Tentativa de invasão da sede da PF (12 de dezembro de 2022):
Bolsonaristas tentaram invadir a sede da Polícia Federal, em Brasília, incendiaram carros e ônibus, espalharam botijões de gás pela cidade e cercaram o hotel onde Lula estava hospedado. Naquele dia, houve a diplomação de Lula pela Justiça Eleitoral.
Operação "Copa 2022" (15 de dezembro de 2022):
Grupo de militares se prepara para colocar em ação um plano para prender ou matar o ministro Alexandre de Moraes, conforme o plano Punhal Verde e Amarelo. A operação foi cancelada.
Pressão e ataques aos comandantes do Exército e da Aeronáutica (dezembro de 2022):
Na reta final do governo Bolsonaro, o grupo aumentou a pressão sobre os comandantes do Exército, Freire Gomes, da Aeronáutica, Baptista Júnior, e aos generais que se recusavam a aderir à tentativa de golpe -inclusive com ataques orquestrados. Em uma das mensagens apreendidas, Braga Netto diz, em 15 de dezembro: "Senta o pau no Batista Junior".

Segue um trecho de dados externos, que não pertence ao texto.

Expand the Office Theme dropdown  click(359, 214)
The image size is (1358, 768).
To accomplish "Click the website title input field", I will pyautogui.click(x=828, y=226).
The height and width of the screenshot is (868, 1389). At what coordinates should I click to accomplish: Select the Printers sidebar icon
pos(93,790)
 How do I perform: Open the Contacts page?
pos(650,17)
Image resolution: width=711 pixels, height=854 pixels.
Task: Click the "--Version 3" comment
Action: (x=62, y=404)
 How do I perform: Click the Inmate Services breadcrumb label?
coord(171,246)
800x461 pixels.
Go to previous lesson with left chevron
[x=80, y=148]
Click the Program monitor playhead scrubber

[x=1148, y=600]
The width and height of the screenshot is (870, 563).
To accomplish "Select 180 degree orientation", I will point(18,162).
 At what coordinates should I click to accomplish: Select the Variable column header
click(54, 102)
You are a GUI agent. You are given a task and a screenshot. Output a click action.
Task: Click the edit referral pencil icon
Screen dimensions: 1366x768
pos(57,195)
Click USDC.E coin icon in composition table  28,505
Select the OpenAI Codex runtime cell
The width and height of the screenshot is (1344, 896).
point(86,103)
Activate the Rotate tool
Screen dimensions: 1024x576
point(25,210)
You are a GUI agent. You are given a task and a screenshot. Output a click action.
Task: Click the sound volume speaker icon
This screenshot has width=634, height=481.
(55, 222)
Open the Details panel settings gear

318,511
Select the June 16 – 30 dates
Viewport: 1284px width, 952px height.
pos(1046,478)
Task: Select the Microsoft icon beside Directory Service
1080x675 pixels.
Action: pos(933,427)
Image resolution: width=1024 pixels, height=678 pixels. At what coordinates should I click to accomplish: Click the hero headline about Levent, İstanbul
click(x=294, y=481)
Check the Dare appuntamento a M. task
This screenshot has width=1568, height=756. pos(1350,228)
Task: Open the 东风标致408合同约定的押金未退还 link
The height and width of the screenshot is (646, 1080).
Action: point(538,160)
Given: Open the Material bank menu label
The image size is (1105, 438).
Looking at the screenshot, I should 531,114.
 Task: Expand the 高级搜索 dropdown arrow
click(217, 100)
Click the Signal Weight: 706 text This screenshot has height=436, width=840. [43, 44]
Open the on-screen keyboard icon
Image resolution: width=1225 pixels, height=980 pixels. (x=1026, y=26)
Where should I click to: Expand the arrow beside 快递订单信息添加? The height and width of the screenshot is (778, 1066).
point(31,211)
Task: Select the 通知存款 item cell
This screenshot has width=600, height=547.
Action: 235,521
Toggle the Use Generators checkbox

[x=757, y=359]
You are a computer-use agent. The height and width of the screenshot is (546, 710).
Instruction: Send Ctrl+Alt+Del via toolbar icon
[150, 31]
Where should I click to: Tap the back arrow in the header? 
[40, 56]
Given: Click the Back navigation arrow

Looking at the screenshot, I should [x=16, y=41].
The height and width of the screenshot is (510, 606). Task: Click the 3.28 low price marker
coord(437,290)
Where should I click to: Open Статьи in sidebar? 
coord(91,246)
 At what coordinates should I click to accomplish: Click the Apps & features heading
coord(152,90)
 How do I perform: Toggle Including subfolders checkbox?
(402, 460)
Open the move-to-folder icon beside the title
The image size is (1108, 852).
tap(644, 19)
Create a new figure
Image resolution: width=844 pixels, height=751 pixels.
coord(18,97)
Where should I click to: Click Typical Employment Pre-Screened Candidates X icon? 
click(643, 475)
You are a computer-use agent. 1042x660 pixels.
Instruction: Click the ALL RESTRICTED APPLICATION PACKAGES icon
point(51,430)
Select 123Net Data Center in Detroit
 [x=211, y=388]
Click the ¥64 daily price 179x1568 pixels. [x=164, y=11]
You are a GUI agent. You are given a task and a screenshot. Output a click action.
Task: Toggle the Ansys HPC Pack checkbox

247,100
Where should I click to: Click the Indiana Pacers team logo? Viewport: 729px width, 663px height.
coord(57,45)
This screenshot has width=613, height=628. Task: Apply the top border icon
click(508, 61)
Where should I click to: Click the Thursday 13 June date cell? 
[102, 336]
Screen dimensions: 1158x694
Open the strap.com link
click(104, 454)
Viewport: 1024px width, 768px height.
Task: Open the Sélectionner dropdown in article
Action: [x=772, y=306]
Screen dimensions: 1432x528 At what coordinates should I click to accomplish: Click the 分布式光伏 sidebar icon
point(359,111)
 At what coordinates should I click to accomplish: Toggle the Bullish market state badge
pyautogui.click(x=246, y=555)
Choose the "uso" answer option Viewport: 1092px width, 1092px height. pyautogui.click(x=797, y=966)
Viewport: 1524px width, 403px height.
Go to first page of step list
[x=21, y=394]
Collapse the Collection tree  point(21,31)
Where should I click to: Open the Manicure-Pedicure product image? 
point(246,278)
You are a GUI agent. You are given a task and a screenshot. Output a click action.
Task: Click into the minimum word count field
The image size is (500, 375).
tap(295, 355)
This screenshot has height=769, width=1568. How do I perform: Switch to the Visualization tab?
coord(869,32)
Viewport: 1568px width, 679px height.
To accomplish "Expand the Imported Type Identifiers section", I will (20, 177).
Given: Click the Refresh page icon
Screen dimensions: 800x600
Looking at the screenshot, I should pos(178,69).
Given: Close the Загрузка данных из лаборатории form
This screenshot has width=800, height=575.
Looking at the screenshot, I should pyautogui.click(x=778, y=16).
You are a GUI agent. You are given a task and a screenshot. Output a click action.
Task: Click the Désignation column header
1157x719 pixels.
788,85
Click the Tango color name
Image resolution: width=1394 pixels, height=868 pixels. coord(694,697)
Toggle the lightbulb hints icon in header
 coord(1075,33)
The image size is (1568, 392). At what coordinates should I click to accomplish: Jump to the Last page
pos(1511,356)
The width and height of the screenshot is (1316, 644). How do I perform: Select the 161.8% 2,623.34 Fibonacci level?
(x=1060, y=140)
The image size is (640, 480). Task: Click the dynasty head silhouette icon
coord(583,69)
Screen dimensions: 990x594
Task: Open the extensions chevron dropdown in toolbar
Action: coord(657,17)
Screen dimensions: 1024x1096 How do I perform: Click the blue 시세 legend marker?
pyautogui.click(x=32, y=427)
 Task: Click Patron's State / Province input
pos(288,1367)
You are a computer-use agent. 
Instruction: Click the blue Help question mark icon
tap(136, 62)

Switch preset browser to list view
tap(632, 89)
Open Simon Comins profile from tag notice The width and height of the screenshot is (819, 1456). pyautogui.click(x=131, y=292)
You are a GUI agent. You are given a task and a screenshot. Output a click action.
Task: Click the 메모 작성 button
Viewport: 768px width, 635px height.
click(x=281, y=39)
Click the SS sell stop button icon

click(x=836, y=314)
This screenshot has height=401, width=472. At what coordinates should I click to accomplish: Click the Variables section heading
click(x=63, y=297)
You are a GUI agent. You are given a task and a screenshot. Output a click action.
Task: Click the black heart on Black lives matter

"Ainda tem algo bom para acontecer?" (4 de janeiro de 2023):
Três dias após a posse de Lula e quatro dias antes do ataque golpista de 8 de janeiro, o tenente-coronel Sérgio Cavaliere, um dos 37 indiciados na apuração, pergunta a Mauro Cid: "Ainda tem algo para acontecer?". Cid encaminha duas respostas, que foram apagadas. Diante do conteúdo das mensagens apagadas, Cavaliere indaga: "Coisa boa ou coisa horrível?" e em seguida diz: "Bom". Cid, em resposta à pergunta, diz: "Depende para quem. Para o Brasil é boa".